■ **DOCUMENT EXTRACT**:
The Minister of Labour and Employment, Senator Chris Ngige, has said that contrary to the alleged propaganda by the striking members of the National Association of Resident Doctors (NARD) no doctor or health worker in Nigeria was being owed monthly salary.
The Minister stated this at the opening of the meeting of the Presidential Committee on Salaries with the leadership of the Joint Health Sector Union (JOHESU) today, in Abuja.
He said “the fumes from the propaganda machine of NARD were obfuscating the reality of the Federal Government’s efforts to re-position the health sector.
“NARD goes about telling Nigerians that government is owing them salaries and that government is not taking the problems in the health sector serious. But this is not true. It is incorrect.
“No doctor, nurse, pharmacist or any other health worker including the driver is owed monthly salary. The government pays as and when due.
“The truth is that NARD doctors fail to tell Nigerians that their colleagues who are owed salaries are the ones illegally recruited and were, therefore, neither captured by the Office of the Head of Service of the Federation nor was their payments provided for by the Budget Office of the Federation.

■ **WHAT TO DO**:
(a) Translate this sentence from the report on Nigerian health workers' salaries into French: "The Minister stated this at the opening of the meeting of the Presidential Committee on Salaries with the leadership of the Joint Health Sector Union (JOHESU) today, in Abuja."
(b) Carry on the report about the Labour Minister's remarks on resident doctors' salaries, picking up right after its final sentence.
The records that follow come from a separate source unrelated to the text above.

Source records
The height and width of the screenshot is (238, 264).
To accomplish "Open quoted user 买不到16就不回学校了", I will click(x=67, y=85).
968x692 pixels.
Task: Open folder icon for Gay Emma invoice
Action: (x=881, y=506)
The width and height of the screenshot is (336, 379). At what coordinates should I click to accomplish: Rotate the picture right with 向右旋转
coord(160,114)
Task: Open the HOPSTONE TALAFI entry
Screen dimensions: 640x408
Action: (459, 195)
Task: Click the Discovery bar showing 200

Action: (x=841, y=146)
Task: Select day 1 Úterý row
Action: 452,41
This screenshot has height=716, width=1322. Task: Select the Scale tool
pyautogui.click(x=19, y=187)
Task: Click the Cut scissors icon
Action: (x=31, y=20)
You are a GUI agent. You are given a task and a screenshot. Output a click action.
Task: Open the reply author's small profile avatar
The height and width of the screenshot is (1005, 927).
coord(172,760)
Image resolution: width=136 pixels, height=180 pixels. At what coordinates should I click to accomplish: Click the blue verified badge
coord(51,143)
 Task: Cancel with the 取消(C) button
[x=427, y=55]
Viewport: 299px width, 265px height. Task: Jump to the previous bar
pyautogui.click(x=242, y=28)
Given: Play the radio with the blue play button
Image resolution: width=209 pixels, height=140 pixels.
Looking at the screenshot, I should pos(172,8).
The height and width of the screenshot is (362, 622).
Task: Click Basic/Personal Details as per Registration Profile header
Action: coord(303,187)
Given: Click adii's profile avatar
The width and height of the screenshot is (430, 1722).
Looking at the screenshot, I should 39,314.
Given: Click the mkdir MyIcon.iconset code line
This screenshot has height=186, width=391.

■ **OUTPUTS FOR THE TASKS**:
(a) Le ministre a fait cette déclaration à l'ouverture de la réunion du Comité présidentiel sur les salaires avec la direction du Joint Health Sector Union (JOHESU) aujourd'hui, à Abuja.

(b)
“Monthly salaries are done as and when due for those legitimately employed by the Federal Government but not to those illegally employed and who need their appointments regularized and captured in the finances of government for payment. This takes a process which is not accomplished overnight.”
Ngige referred to the presidential waiver for employment into the critical Health and Defence Ministries in view of the general embargo on employment and assured that doctors illegally recruited would have their service regularized in due course.
The Minister however said that money which the Federal Government owes few doctors and other workers was the 2020 COVID-19 allowance, besides the arrears of the consequential adjustment of the National Minimum Wage and skipping allowance which cut across other sectors. He said work was in progress to clear this.
He blamed the Nigerian Medical Association (NMA) and JOHESU for bringing segregation in the negotiation for the new hazard allowance which the Federal Government already budgeted the sum of N37.5 billion for.
“We started joint negotiation to round off discussion and implement new hazard allowance as early as possible so as to stave off the current wolf-crying by doctors. They brought in segregation and couldn’t agree with JOHESU and both now want separate negotiations.
“Why then blame government and make it an issue to strike for.”
In his speech the Minister of State for Health, Senator Olorunnimbe Mamora said it was such a wrong time to go on strike, noting that despite financial constraints, government was committed to payment of salaries of doctors and health workers
The Minister of State for Finance, Budget and Planning, Clement Agba rued the expanding budgetary expenditure of government even as revenue continues to dwindle.
He added that the government was doing its best and committed to workers welfare but certainly won’t continue to borrow to pay salaries.
President of JOHESU, Josiah Biobelemonye said his union was “the patient dog of the health sector” and pressed for the swift tackling of the challenges facing its members, to avoid forcing them to strike.